[Collected data entries]
=== Begin Enclosure ===
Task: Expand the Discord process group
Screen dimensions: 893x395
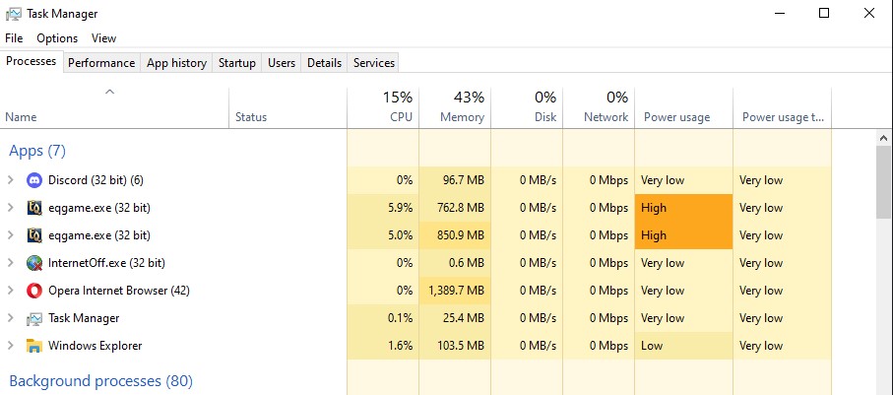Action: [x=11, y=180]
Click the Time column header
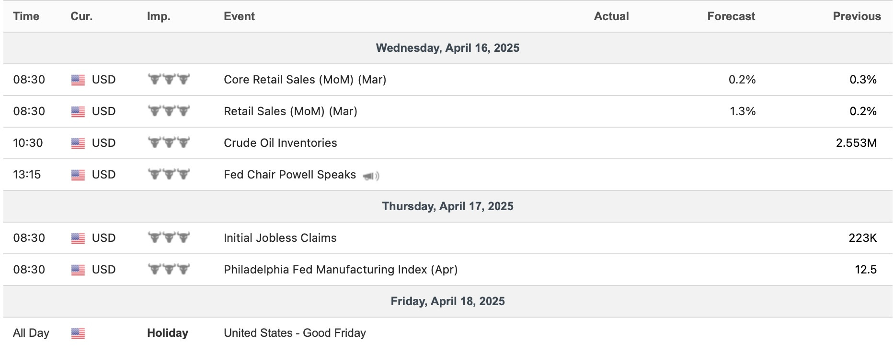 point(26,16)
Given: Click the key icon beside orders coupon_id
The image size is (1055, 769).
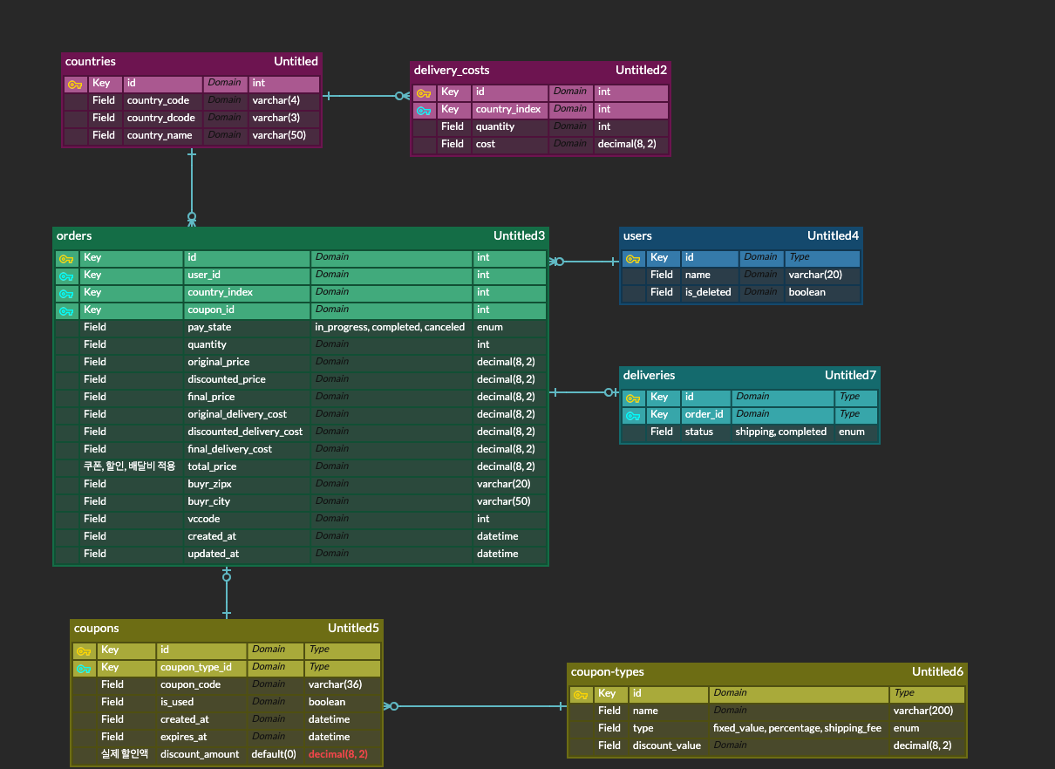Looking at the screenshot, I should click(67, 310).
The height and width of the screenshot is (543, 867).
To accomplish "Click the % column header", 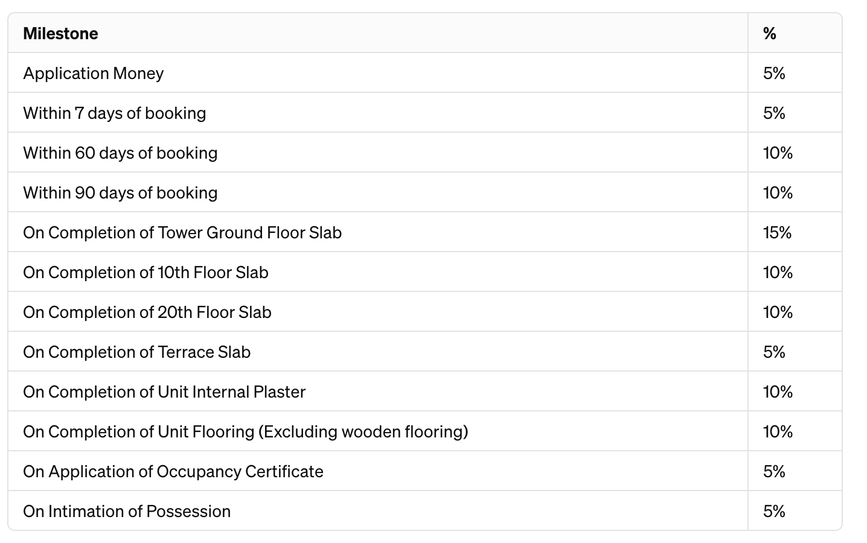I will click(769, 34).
=== End Enclosure ===
* **PROBLEM TO WORK ON**:
Word for word, retype the lines in the entries above that run from the one with "Click the Time column header" through the one with "The height and". Both ends count; pictures do not.

* **TASK RESULT**:
Click the Time column header
 point(26,16)
Given: Click the key icon beside orders coupon_id
The image size is (1055, 769).
Looking at the screenshot, I should click(67, 310).
The height and width of the screenshot is (543, 867).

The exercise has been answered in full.